Stored items from a collection:
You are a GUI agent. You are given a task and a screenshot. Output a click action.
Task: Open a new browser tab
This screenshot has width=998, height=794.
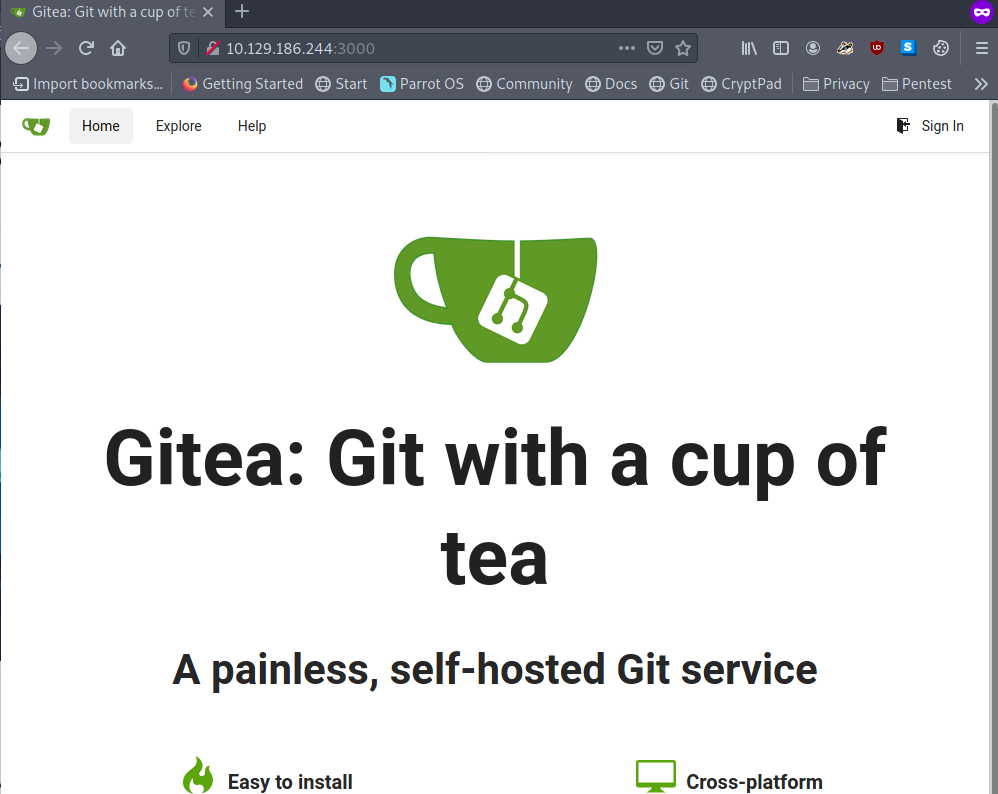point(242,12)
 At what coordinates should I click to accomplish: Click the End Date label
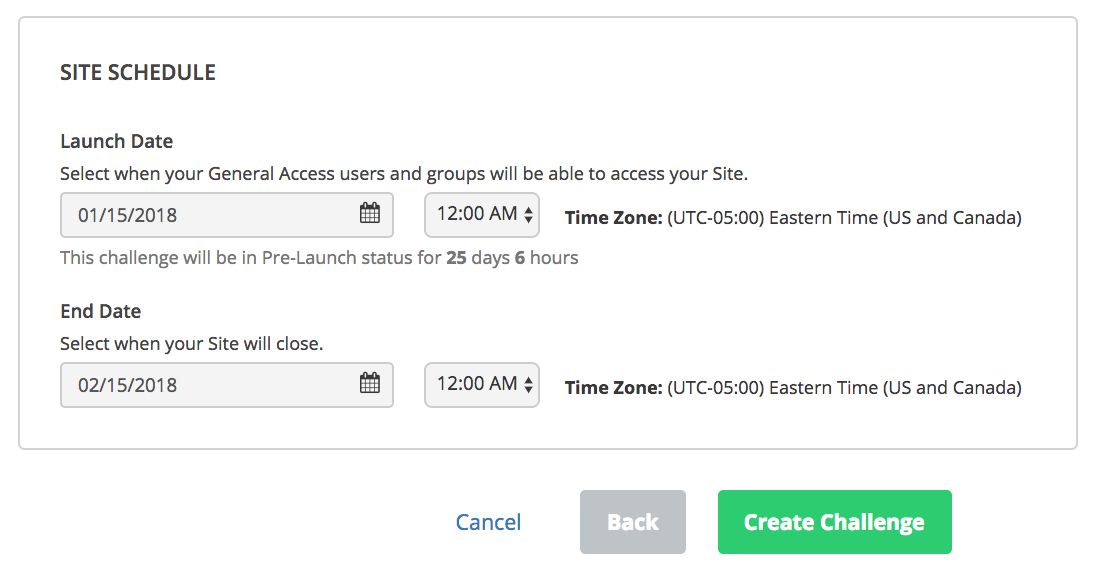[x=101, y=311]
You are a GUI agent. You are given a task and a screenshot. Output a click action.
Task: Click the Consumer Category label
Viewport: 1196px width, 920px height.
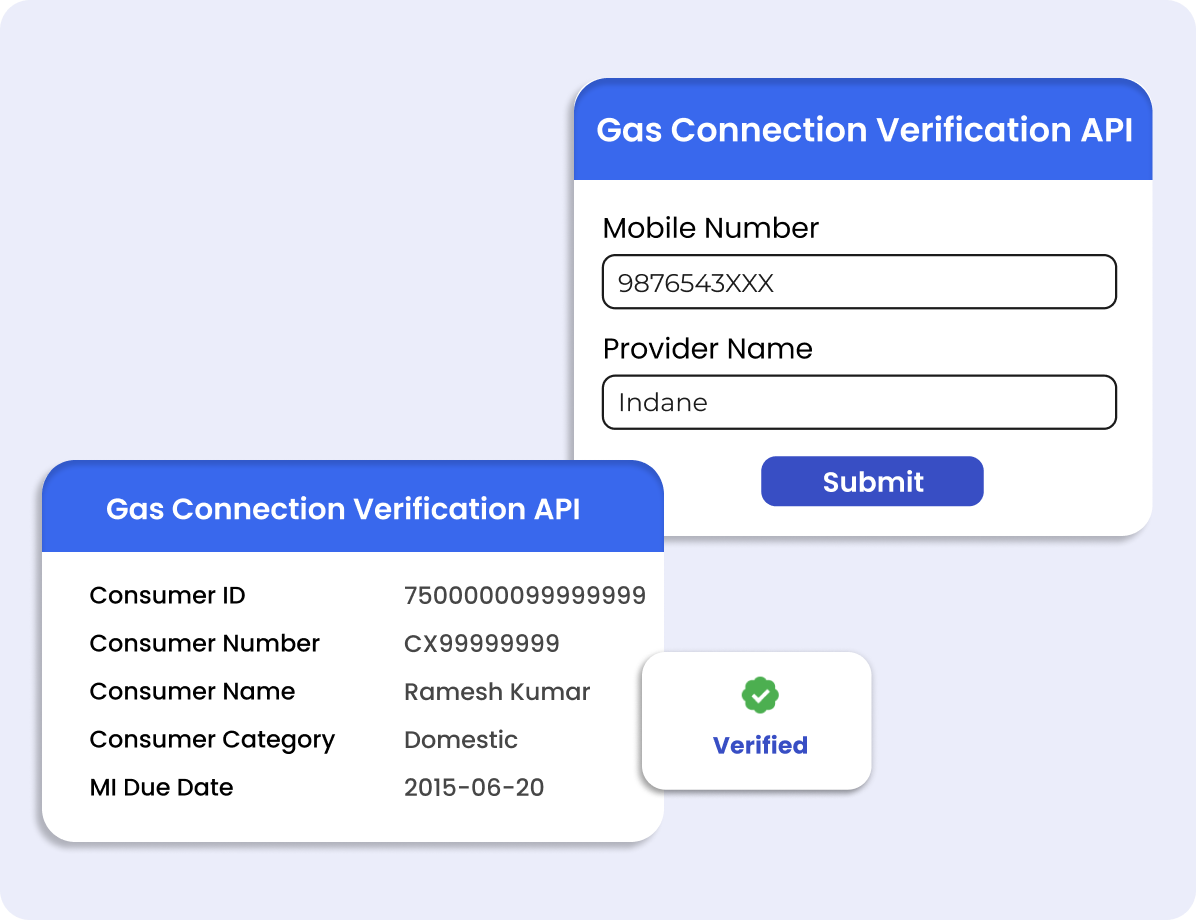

- WHAT TO DO: In the records above, locate the line containing "At what coordinates", then copy exactly that line and every line after it through the end, omitting pictures.

- EXERCISE SOLUTION:
 At what coordinates should I click to accomplish: Click the End Date label
[x=101, y=311]
You are a GUI agent. You are given a task and a screenshot. Output a click action.
Task: Click the Consumer Category label
Viewport: 1196px width, 920px height.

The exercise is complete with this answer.